Yelp shifts demand.
Let's say that you visit a town with 30 restaurants, all earning an average of $750,000 in sales per year, all generating $75,000 pre-tax profit (this is being done for illustrative purposes, no claims for accuracy other than a few simple Google searches). Let's say that 5% of the traffic is tourist traffic that is impacted by Yelp. In other words, $37,500 of demand per store is up for grabs, steered by Yelp and similar apps.
Let's say that your expense structure looks something like this:
- 35% of costs are for food.
- 35% of costs are for salaries (essentially fixed).
- 20% of costs are for overhead (essentially fixed).
The pre-Yelp profit and loss statement looks like this:
- Demand/Sales = $750,000.
- Variable Costs (food/drink) = $262,500.
- Labor = $262,500.
- Overhead = $150,000.
- Profit = $75,000.
In a Yelp-fueled environment (shifting 5% of total market demand to establishments favored by Yelp), the top 10 rated restaurants capture $37,500 * 30 / 10 = $112,500 per store. The bottom 20 rated restaurants all lose $37,500 each.
Yelp-fueled restaurants:
- Demand/Sales = $862,500.
- Variable Costs (food/drink) = $301,875.
- Labor = $262,500 (though you could make a case you need more staff).
- Overhead = $150,000.
- Profit = $148,125 ... 17% of sales.
Yelp-penalized restaurants:
- Demand/Sales = $712,500.
- Variable Costs (food/drink) = $249,375.

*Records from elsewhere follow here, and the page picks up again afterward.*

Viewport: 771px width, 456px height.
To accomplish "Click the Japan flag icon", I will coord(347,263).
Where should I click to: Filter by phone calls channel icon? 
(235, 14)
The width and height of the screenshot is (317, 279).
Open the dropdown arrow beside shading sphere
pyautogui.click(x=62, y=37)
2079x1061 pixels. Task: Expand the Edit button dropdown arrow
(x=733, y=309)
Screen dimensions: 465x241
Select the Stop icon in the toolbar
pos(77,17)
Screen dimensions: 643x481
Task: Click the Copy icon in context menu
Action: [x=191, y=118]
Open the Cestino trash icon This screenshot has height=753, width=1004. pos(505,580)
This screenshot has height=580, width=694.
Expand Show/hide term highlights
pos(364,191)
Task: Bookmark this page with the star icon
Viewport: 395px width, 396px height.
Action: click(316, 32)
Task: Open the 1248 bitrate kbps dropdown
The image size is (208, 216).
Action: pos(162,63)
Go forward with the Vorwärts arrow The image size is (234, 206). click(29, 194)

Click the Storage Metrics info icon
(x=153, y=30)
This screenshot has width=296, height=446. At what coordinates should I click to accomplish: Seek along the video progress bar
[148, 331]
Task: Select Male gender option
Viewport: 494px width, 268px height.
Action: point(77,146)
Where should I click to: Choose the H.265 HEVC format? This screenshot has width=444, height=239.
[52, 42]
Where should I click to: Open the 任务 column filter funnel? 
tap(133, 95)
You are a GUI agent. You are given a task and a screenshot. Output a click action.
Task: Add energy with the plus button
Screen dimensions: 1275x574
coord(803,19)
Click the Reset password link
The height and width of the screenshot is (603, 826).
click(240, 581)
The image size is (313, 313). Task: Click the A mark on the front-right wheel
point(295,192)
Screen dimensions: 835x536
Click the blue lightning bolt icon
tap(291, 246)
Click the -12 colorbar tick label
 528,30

- Labor = $262,500 (though you could make a case you need fewer staff).
- Overhead = $150,000.
- Profit = $50,625 ... 7% of sales.
I know, this example is unfair, because the best restaurants would already have a disproportionate sales advantage ... but I'm doing this for illustrative impact. I'm trying to show how our current marketing environment causes subtle shifts, subtle shifts that result in major impact on the profit and loss statement.
In my example, 10 restaurants accelerate to winner status ... 20 restaurants fade just ever so slightly, with a big impact on profitability.
A similar thing is happening in my Merchandise Forensics projects, within companies, and across companies.
- Google plays the role of Yelp, with a comparable impact on your profit and loss statement. To a much, much smaller degree, social media plays this role as well.
- Your own marketing efforts (mostly email, home page, and landing page strategy) act as Yelp, steering demand to the items you focus on.
- Amazon simply cannibalizes your business, acting as a Yelp-penalizer effect.
Combined, the examples you see above apply to your business as well.
This is why it is so critical to perform Merchandise Forensics work - within your own business, you are causing the Yelp effect that I illustrate above. You have to understand the dynamic, and measure how it impacts marketing productivity.